Bug reports, criticisms and suggestions are all warmly welcome! Soundgen is written and maintained by Andrey Anikin. You can reach me at rty.anik / at / rambler.ru


Essential links

How to install it

The current version is written in R, which is a popular general-purpose programming language. Before installing soundgen, make sure you have installed R and RStudio. To install soundgen, run install.packages('soundgen') in R environment.

You can also install the most recent developmental version or download the source code from github. To install from github, run:
install.packages(c("devtools", "tuneR", "seewave", "phonTools", "zoo", "shiny", "shinyBS", "reshape2", "mvtnorm", "plyr", "dtw", "grid"))

Known issues: the crucial dependency "seewave" may be tricky to install on Mac OS X. In case of issues with seewave, please refer to http://rug.mnhn.fr/seewave/

How to use it

The easiest way to get a feel for the program is to use the interactive Shiny app, which you can open in a browser by typing "soundgen_app()". NB: no sound in Safari! Please use Firefox or Chrome. The app is also available online. Server time is currently very limited; for extensive use, please install the package and run locally!

A detailed tutorial on sound generation with soundgen is provided in the vignette. To generate sounds from R console, call the soundgen() function with the desired parameters. Soundgen relies on "tuneR" library for audio playback, and it may intially fail, depending on your platform and installed software. If "soundgen(play = TRUE)" throws an error, you may need to change the default player in "tuneR" or install additional software. See the seewave vignette on sound input/output for an in-depth discussion of audio playback in R. Some tips are also available here.

How to cite it

Anikin, A. (2018) soundgen: Parametric Voice Synthesis. R package.
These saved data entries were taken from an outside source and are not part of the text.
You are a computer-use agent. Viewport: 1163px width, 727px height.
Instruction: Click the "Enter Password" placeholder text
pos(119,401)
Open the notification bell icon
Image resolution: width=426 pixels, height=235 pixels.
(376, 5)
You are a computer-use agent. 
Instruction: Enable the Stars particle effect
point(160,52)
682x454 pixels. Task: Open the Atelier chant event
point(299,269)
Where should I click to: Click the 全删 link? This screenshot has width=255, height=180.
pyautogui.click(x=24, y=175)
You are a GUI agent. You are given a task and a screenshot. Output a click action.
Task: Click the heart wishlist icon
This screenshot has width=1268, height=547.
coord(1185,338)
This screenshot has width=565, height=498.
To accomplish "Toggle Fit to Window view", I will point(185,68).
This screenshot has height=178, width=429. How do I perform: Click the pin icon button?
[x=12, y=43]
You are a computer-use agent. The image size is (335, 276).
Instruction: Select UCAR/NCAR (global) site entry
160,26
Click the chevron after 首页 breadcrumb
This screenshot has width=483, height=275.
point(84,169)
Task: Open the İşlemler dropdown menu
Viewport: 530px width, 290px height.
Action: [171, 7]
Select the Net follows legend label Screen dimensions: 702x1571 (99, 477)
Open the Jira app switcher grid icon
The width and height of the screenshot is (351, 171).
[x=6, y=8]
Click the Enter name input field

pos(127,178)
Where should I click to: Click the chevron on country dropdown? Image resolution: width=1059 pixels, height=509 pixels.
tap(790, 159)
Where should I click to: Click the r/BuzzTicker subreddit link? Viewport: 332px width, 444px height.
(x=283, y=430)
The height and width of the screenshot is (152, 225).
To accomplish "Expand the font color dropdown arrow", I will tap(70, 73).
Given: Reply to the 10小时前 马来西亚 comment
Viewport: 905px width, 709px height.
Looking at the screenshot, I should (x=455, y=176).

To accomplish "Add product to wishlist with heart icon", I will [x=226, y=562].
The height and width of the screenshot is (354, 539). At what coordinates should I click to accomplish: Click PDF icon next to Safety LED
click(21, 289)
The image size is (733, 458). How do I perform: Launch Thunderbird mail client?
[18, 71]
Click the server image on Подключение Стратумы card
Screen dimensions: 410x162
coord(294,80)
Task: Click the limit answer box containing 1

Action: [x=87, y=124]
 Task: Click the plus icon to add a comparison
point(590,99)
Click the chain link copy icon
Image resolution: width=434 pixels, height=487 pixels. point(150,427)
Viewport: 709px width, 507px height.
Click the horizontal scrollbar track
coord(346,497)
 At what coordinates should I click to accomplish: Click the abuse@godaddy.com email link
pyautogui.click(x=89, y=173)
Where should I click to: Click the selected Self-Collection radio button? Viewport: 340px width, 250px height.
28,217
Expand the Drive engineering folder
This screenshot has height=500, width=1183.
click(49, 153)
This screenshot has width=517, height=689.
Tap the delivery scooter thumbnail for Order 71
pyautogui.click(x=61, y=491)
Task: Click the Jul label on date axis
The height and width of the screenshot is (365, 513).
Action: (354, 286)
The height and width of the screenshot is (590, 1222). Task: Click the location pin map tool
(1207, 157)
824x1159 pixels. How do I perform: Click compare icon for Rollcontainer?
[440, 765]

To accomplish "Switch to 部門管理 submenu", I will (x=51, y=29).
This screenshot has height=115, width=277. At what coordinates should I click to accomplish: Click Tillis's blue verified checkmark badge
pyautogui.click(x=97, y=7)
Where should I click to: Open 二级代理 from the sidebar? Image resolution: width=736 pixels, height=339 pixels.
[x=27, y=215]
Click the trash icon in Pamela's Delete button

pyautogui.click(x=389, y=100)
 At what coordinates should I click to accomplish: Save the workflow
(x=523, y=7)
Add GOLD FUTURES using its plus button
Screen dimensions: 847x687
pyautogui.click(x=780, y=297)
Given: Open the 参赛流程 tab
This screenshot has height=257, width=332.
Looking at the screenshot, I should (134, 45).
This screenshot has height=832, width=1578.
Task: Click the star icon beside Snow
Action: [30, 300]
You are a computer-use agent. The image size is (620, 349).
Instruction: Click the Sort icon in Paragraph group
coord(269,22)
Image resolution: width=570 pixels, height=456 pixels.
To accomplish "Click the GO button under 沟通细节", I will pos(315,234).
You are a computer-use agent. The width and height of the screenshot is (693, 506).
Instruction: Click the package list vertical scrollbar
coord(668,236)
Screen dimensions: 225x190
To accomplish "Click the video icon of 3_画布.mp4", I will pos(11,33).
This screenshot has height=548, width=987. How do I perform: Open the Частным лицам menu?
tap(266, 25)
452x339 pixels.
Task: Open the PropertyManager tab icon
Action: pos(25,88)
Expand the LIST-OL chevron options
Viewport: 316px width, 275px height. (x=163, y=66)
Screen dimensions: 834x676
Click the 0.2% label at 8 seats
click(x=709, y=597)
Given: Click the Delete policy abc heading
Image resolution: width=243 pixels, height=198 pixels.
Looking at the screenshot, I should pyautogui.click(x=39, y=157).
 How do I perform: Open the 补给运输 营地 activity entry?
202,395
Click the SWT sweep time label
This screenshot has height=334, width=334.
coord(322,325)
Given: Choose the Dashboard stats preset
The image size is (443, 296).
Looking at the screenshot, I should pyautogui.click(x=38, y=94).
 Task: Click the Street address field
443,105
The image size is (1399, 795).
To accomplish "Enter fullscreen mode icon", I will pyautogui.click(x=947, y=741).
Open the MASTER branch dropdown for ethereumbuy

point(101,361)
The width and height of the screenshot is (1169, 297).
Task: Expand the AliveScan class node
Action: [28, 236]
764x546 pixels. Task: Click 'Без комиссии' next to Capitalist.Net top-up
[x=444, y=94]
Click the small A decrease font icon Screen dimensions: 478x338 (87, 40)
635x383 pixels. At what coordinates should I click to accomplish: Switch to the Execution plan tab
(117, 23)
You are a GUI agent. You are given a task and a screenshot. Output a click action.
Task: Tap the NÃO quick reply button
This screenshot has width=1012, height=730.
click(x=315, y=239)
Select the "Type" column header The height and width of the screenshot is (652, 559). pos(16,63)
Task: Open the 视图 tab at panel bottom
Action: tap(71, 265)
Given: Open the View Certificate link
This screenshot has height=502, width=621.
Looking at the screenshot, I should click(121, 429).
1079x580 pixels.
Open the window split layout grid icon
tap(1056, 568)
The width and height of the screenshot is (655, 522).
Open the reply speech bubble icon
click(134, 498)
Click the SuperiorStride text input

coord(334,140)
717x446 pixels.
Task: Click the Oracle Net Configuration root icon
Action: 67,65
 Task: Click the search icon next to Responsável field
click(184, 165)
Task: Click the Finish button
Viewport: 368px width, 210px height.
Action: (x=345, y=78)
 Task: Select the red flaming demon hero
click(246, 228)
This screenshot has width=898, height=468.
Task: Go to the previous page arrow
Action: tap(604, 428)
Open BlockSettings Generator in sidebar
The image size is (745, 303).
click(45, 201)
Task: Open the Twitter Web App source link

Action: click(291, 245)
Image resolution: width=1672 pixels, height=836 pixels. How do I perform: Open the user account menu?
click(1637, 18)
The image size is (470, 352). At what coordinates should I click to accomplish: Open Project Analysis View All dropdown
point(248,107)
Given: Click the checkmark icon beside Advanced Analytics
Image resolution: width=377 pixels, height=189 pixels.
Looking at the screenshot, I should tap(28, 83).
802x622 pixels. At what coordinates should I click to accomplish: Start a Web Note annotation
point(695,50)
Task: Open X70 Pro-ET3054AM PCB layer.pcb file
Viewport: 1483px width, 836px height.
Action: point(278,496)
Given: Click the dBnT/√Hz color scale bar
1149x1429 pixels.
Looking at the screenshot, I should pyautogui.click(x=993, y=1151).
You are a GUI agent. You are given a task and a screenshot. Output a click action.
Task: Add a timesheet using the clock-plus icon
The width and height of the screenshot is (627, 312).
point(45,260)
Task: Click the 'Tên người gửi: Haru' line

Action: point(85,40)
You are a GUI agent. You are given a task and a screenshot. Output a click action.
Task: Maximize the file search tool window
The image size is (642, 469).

    title = {soundgen: Parametric Voice Synthesis.},
    author = {Andrey Anikin},
    year = {2018},
    note = {R package},

How it works (briefly)

The purpose is to start with a few control parameters (e.g., the intonation contour, the amount of noise, the number of syllables and their duration, etc.) and to generate a corresponding audio stream. Ignoring dependencies between control parameters and the procedure for the creation of polysyllabic vocalizations, the algorithm for generating a single voiced segment basically implements the standard source-filter model. The voiced component is generated as a sum of sine waves, one for each harmonic, and the noise component is generated as filtered white noise. Both components are then passed through a frequency filter simulating the effect of the vocal tract. This process can be conceptually divided into three stages:

  1. Generation of the harmonic component (glottal source). We "paint" the spectrogram of the glottal source based on the desired intonation contour and spectral envelope by specifying the frequencies, phases, and amplitudes of a number of sine waves, one for each harmonic of the fundamental frequency. If needed, we also add stochastic and non-linear effects at this stage: jitter and shimmer (random fluctuation in frequency and amplitude), subharmonics, slower random drift of control parameters, etc. Once the spectrogram is complete, we synthesize the corresponding waveform by generating and adding up as many sine waves as there are harmonics in the spectrum.
  2. Generation of the noise component. In addition to harmonic oscillations of the vocal cords, there are other sources of excitation, which may be generated as some form of noise. For example, aspiration noise is synthesized as white noise with some basic rolloff and added to the glottal source before formant filtering. It is similarly straightforward to add other types of noise, which may originate higher up in the vocal tract and thus display a different formant structure (e.g., high-frequency hissing, broadband clicks, etc.)
  3. Spectral filtering (formants and lip radiation). The vocal tract acts as a resonator that modifies the source spectrum by amplifying certain frequencies and dampening others. Just as we "painted" a spectrogram for the acoustic source in (1), we now "paint" a spectral filter with a specified number of stationary or moving formants. We then take a Fast Fourier transform of the generated waveform to convert it back to a spectrogram, multiply the latter by our filter, and then take an inverse Fast Fourier transform to go back to the time domain. This filtering can be applied to harmonic and noise components separately or - for noise sources close to the glottis - the harmonic component and the noise component can be added first and then filtered together.

    This page was last updated on Jan 24, 2018.